His view of history was too passive and too pessimistic to allow him any strong political convictions. Yet the years of 1848 to 1851, the hopes they raised and suppressed, established for him, as for many others, the claim of democracy: not so much in a parliamentary sense, as in the sense of the rights of man being universally applicable. The artistic style which accompanied this modern claim was realism: realism because it revealed hidden social conditions, realism because (it was believed) all could recognise what it revealed.
After 1847, Millet devoted the remaining 27 years of his life to revealing the living conditions of the French peasantry. Two thirds of the population were peasants. The revolution of 1789 had freed the peasantry from feudal servitude, but by the middle of the 19th century they had become victims of the ‘free exchange’ of capital. The annual interest the French peasantry had to pay on mortgages and loans was equal to that paid on the entire annual national debt of Britain, the richest country in the world. Most of the public who went to look at paintings in the Salon were ignorant of the penury which existed in the countryside, and one of Millet’s conscious aims was ‘to disturb them in their contentment and leisure’.
His choice of subject also involved nostalgia. In a double sense. Like many who leave their village, he was nostalgic about his own village childhood. For 20 years he worked on a canvas showing the road to the hamlet where he was born, finishing it two years before he died. Intensely green, sewn together, the shadows as substantially dark as the lights are substantially light, this landscape is like a garment he once wore (The Hameau Cousin). And there is a pastel of a well in front of a house with geese and chickens and a woman, which made an extraordinary impression on me when I first looked at it. It is drawn realistically and yet I saw it as the site of every fairy story which begins with an old woman’s cottage. I saw it as a hundred times familiar, although I knew I had not seen it before: the ‘memory’ was inexplicably in the drawing itself. Later I discovered in Robert L. Herbert’s exemplary catalogue to the 1976 exhibition that this scene was what was visible in front of the house where Millet was born, and that consciously or unconsciously the artist had enlarged the proportions of the well by two thirds so that they coincided with his childhood perception.

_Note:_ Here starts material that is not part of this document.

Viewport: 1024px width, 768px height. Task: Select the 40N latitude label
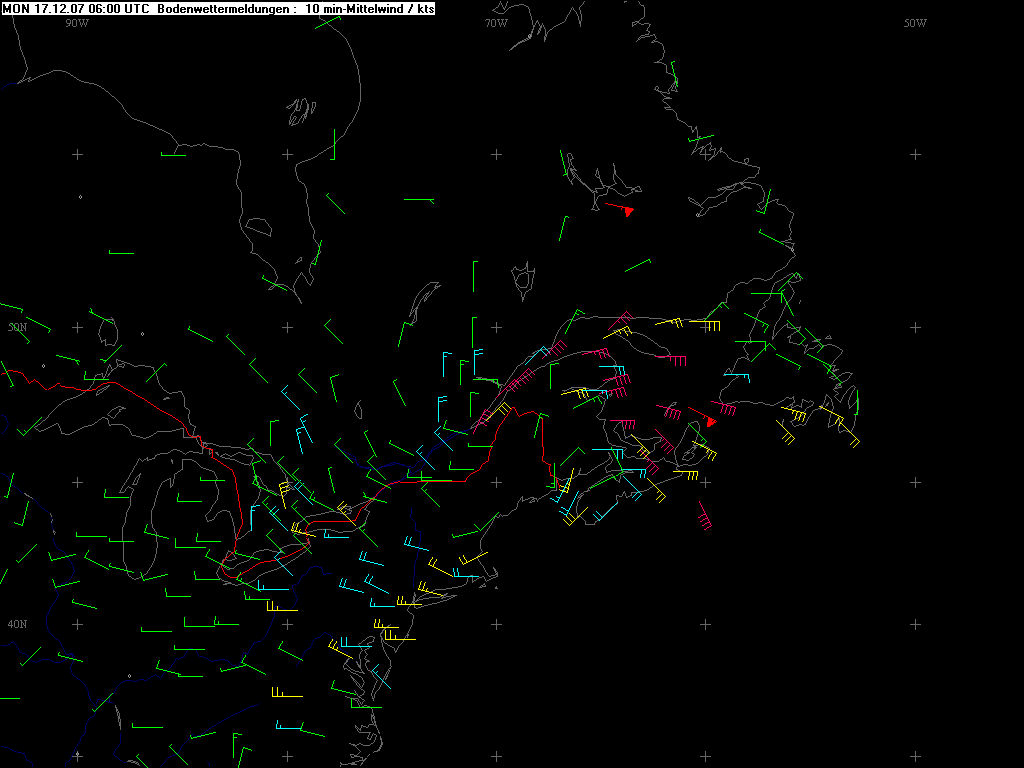(x=17, y=624)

Millet’s nostalgia, however, was not confined to the personal. It permeated his view of history. He was sceptical of the Progress being proclaimed on every side and saw it, rather, as an eventual threat to human dignity. Yet unlike William Morris and other romantic medievalists, he did not sentimentalise the village. Most of what he knew about peasants was that they were reduced to a brutal existence, especially the men. And, however conservative and negative his overall perspective may have been, he sensed, it seems to me, two things which, at the time, few others foresaw: that the poverty of the city and its suburbs, and that the market created by industrialisation, to which the peasantry was being sacrificed, might one day entail the loss of all sense of history. This is why for Millet the peasant came to stand for man, and why he saw his paintings as having an historic function.
The reactions to his paintings were as complex as Millet’s own feelings. Straightaway he was labelled a socialist revolutionary. With enthusiasm by the left. With outraged horror by the centre and right. The latter were able to say about his painted peasants what they feared but dared not say about the real ones, who were still working on the land, or the five million who were drifting landless towards the cities: they look like murderers, they are cretins, they are beasts not men, they are degenerate. Having said these things, they accused Millet of inventing such figures.

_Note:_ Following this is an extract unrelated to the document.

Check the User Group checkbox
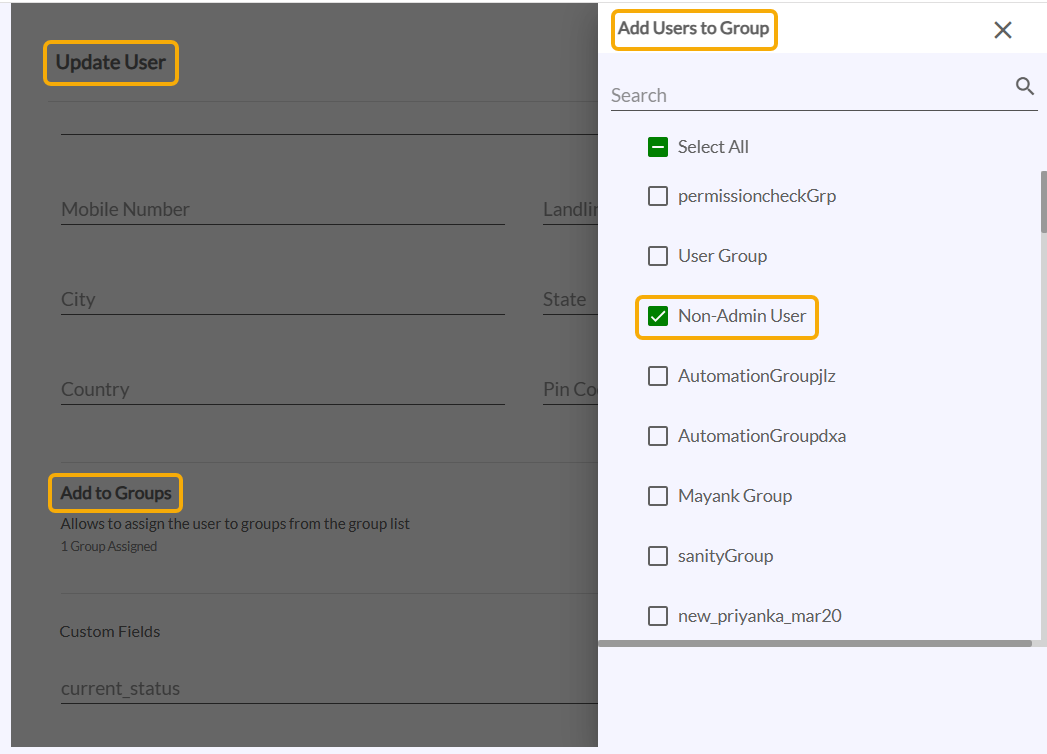This screenshot has width=1047, height=754. pyautogui.click(x=658, y=256)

Towards the end of the century, when the economic and social stability of capitalism was more assured, his paintings offered other meanings. Reproduced by the church and commerce, they reached the countryside. The pride with which a class first sees itself recognisably depicted in a permanent art is full of pleasure, even if the art is flawed and the truth harsh. The depiction gives an historic resonance to their lives. A pride which was, before, an obstinate refusal of shame becomes an affirmation.

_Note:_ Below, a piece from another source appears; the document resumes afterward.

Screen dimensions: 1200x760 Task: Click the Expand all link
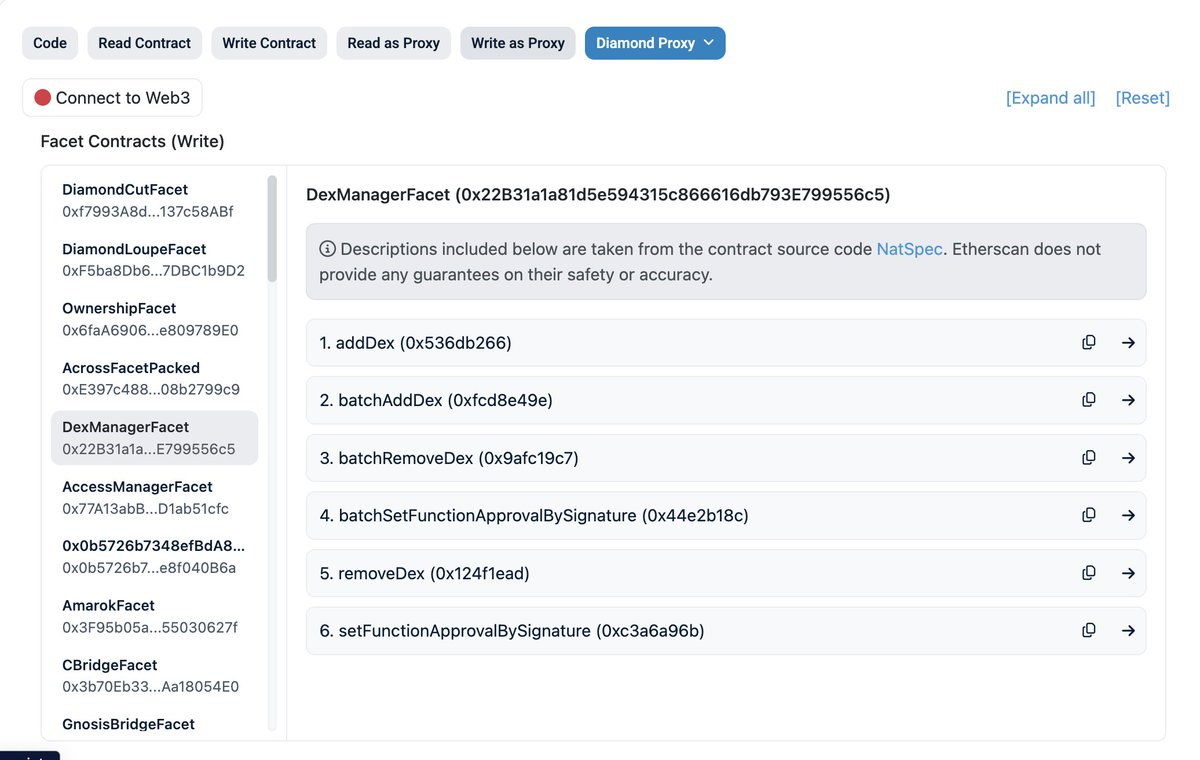(x=1050, y=97)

Meanwhile the original Millets were being bought by old millionaires in America who wanted to re-believe that the best things in life are simple and free.
And so how are we to judge this advent of a new subject into an old art? It is necessary to emphasise how conscious Millet was of the tradition he inherited. He worked slowly from drawings, often returning to the same motif. Having chosen the peasant as subject, his life’s effort was to do him justice by investing him with dignity and permanence. And this meant joining him to the tradition of Giorgione, Michelangelo, the Dutch 17th century, Poussin, Chardin.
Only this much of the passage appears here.